The province recognized the 85th anniversary of the end of the Holodomor with a commemoration Thursday at the Legislative Building.
The Holodomor, a famine and genocide that killed millions in Ukraine between 1932-33, is of special importance to Manitoba due to the province’s large Ukrainian population.
The province is among the jurisdictions around the world that recognizes the genocide each year on Ukrainian Famine and Genocide (Holodomor) Memorial Day.
“We must continue to honour the memories of the lives so senselessly lost and keep shining a light on this very dark chapter in human history,” said sport, culture and heritage minister Cathy Cox.
“It’s only by remembering the past that we can ensure atrocities such as this are never repeated.”
The commemoration included a gathering at the Bitter Memories of Childhood monument on the Legislative grounds. The statue depicts a starving girl holding five stalks of wheat.
It’s a reference to a Soviet-era law that imposed death or imprisonment on anyone caught taking grain from collective farm fields.
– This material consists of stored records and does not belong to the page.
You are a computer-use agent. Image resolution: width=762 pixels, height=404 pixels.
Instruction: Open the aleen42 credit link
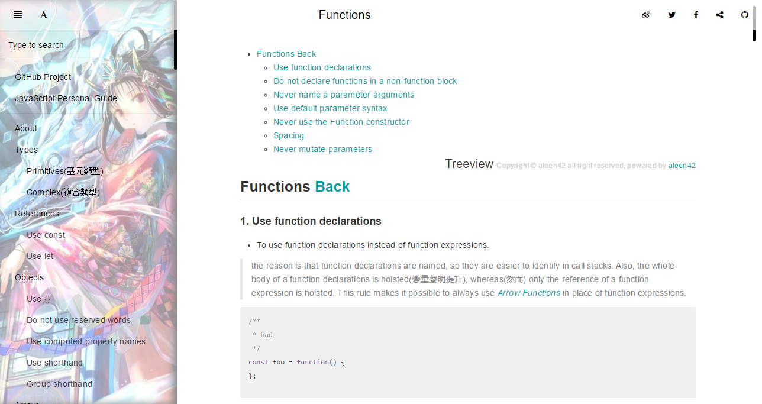point(682,166)
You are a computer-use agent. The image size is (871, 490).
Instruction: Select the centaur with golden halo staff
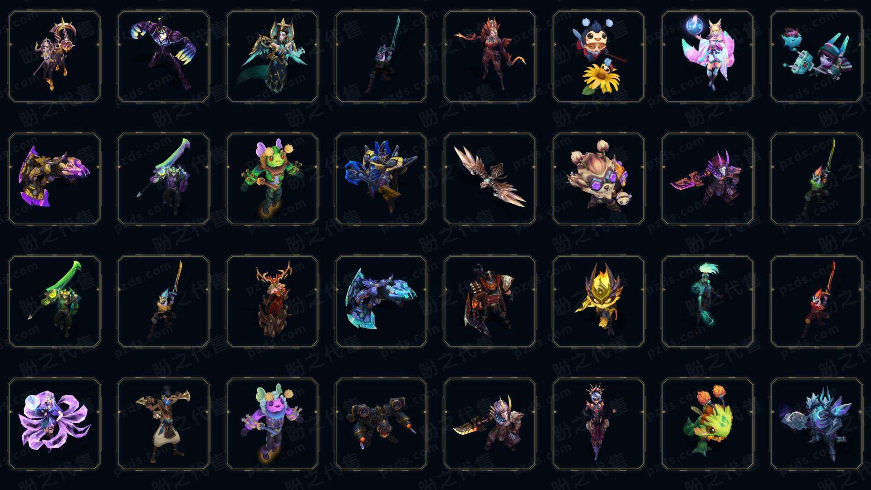tap(54, 57)
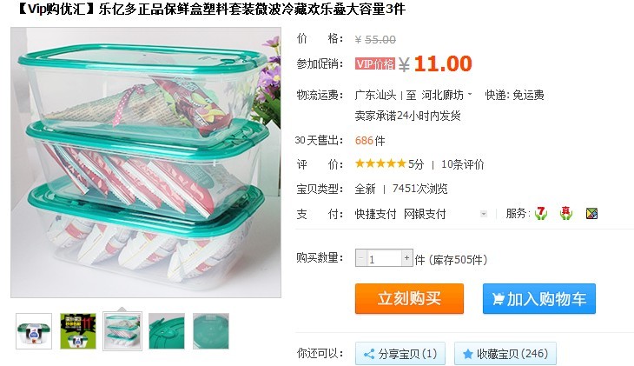
Task: Open the 10条评价 reviews link
Action: coord(463,164)
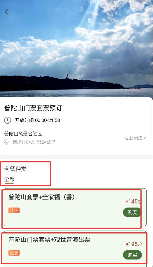Tap 热卖 badge on 观世音演出票 package
Viewport: 153px width, 267px height.
coord(14,253)
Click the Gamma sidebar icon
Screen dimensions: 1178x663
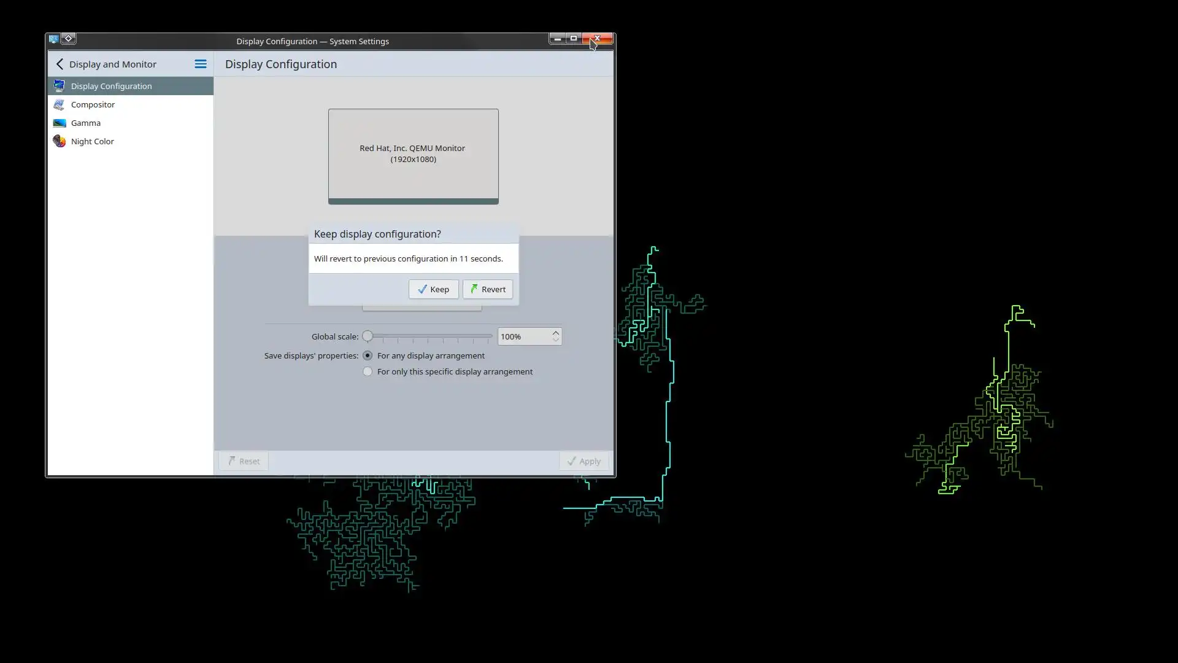click(59, 123)
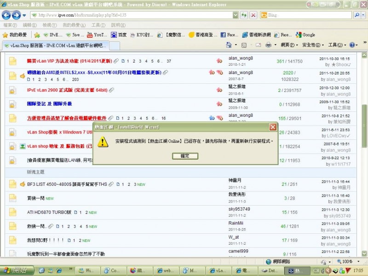Click the Print icon in command bar
Image resolution: width=368 pixels, height=276 pixels.
tap(269, 45)
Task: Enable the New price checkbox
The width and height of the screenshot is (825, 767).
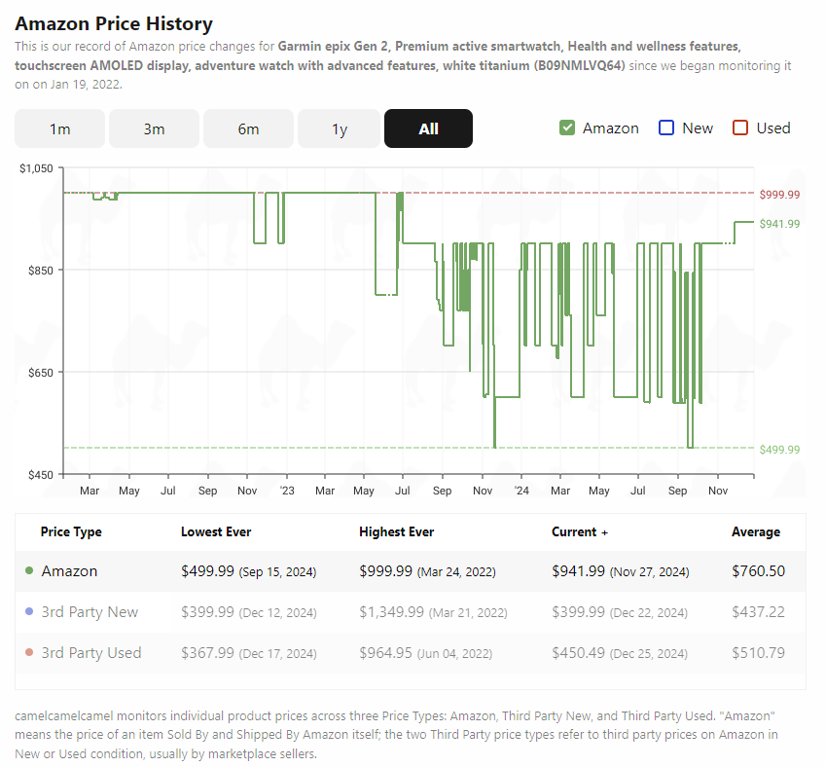Action: point(666,128)
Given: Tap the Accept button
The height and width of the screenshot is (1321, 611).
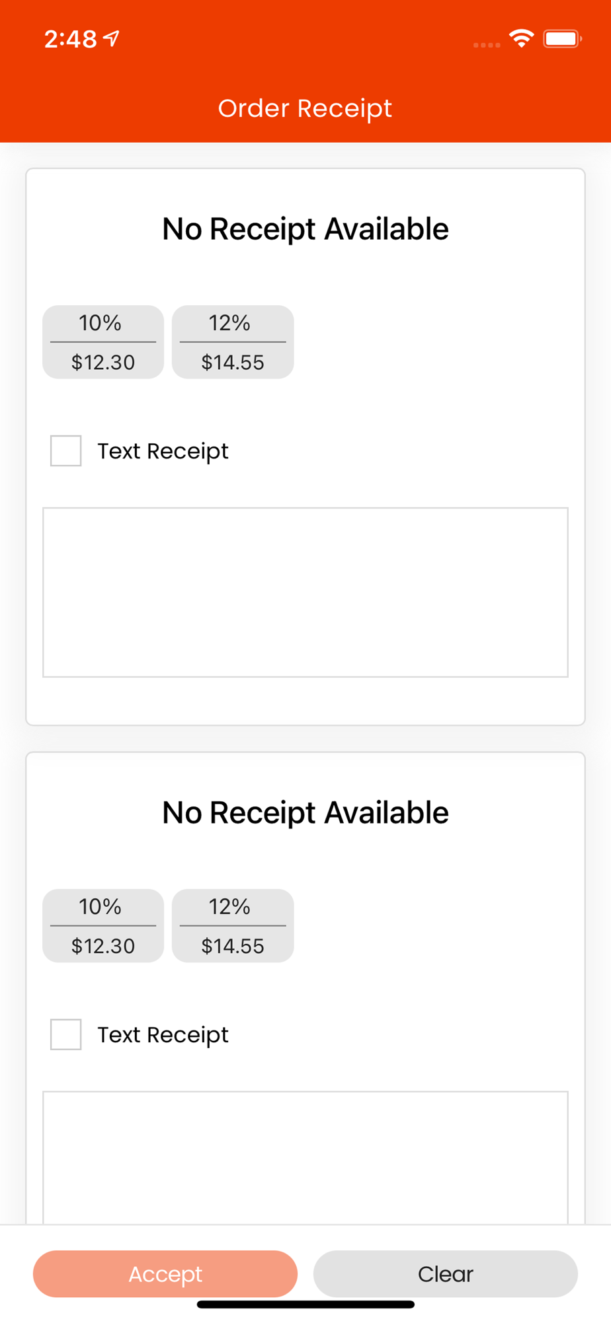Looking at the screenshot, I should [x=165, y=1273].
“I remember my mother grinding up dried corn cobs and husks, and using that to make soup broth for her children to survive,” said Winnipegger and Holodomor survivor Luba Semaniuk.
“Even though that was all we had, my mother told me to take some broth over to our neighbours, only to find the mother and her two young sons, dead of starvation.
“These are things that should not be seen or anyone, especially a six-year-old girl.”
A photography exhibit dedicated to the anniversary will be on display at the Legislature until Nov. 27.